Opponents object to efforts to stop fund-raising for legitimate
organizations overseas engaged in social, medical and charitable
operations by arbitrarily declaring that some of the same organizations
engage in unspecified "terrorist" activities. The bill
would penalize donors to such organizations even if the donations
are earmarked specifically for medical or charitable purposes. The
bill also would authorize secret judicial proceedings against non-citizen
U.S. residents in which the suspect is not entitled to a summary
of charges and therefore has no means to prepare a legal defense.

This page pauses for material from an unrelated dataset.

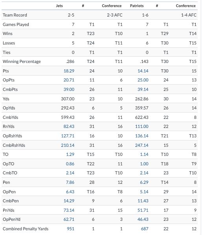
Task: Select the Patriots column header
Action: tap(137, 6)
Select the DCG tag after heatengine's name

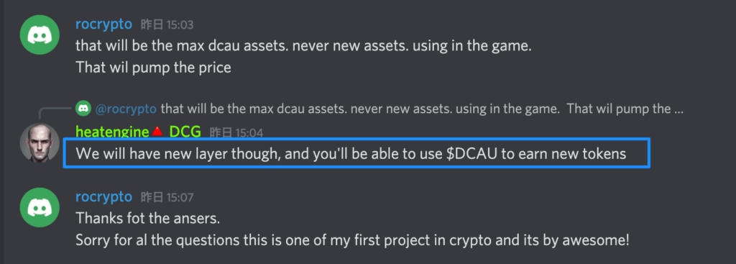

While none of the opponents of the bill object to serious anti-terrorism
efforts by U.S. government agencies, all have problems with the
arbitrary manner in which an entire organization or movement might
be designated "terrorist" by individuals within Congress
or the Executive Branch with a private overseas agenda of their
own, and by the implications for all green card holders of deportation
procedures based upon unspecified charges by unnamed accusers.
It is unlikely that members of Congress will find much enthusiasm
for the legislation during their visits to their home districts
in August except from members of right-wing Jewish organizations,
most of whom seem motivated by a desire to upset the Israeli-Palestinian
peace process by cutting off donations to community services in
Gaza and the West Bank.
Reaction among Arab-American leaders was summarized by NAAA Executive
Director Khalil Jahshan, who told the Washington Jewish Week,
"The legislation has been fine-tuned a bit, but our preference
is to drop the whole thing. The disadvantages far outweigh the advantages."
Congress Votes to Lift Bosnia Embargo
The Senate passed a bill sponsored by Senators Robert Dole (R-KS)
and Joseph Lieberman (D-CT) to lift the United Nations arms embargo
that is preventing the Bosnian government from obtaining heavy arms
to defend itself. The debate showed how deeply unpopular is the
Clinton administration's policy of deferring to European countries,
most of which are perceived as turning a blind eye to genocide in
Europe's backyard. The Dole-Lieberman bill, which is similar to
a proposal approved earlier by the House, would require the president
to lift the embargo only after a withdrawal of all U.N. peacekeeping
forces from Bosnia, or within 12 weeks of a request from the Bosnian
government for withdrawal of the peacekeepers. Responding to fears
expressed by some senators that the legislation would tie the president's
hands, Dole and Lieberman agreed to a proviso giving Clinton the
right to delay lifting the embargo for an unlimited number of 30-day
periods if he certifies that such action is necessary for the "safety,
security and successful completion" of the withdrawal.
"Our fingerprints are all over this conflict," Dole said.
We cannot escape responsibility...It's not just about Bosnia. It's
a vote about America and what we stand forour humanity and
our principles."
Opposing the bill, Sen. John Kerry (D-MA) said lifting the embargo
would amount to an "epitaph for Bosnia: we wish you good luck
and have a nice war." Kerry said the U.S. should give NATO
a chance to strengthen its response to Serb aggression.
Asked to assess chances of mustering the two-thirds vote necessary
to override a Clinton veto of the bill, Dole said it probably would
depend upon events related to Bosnia during the August congressional
recess.
Lucille Barnes writes on national affairs from Washington, DC.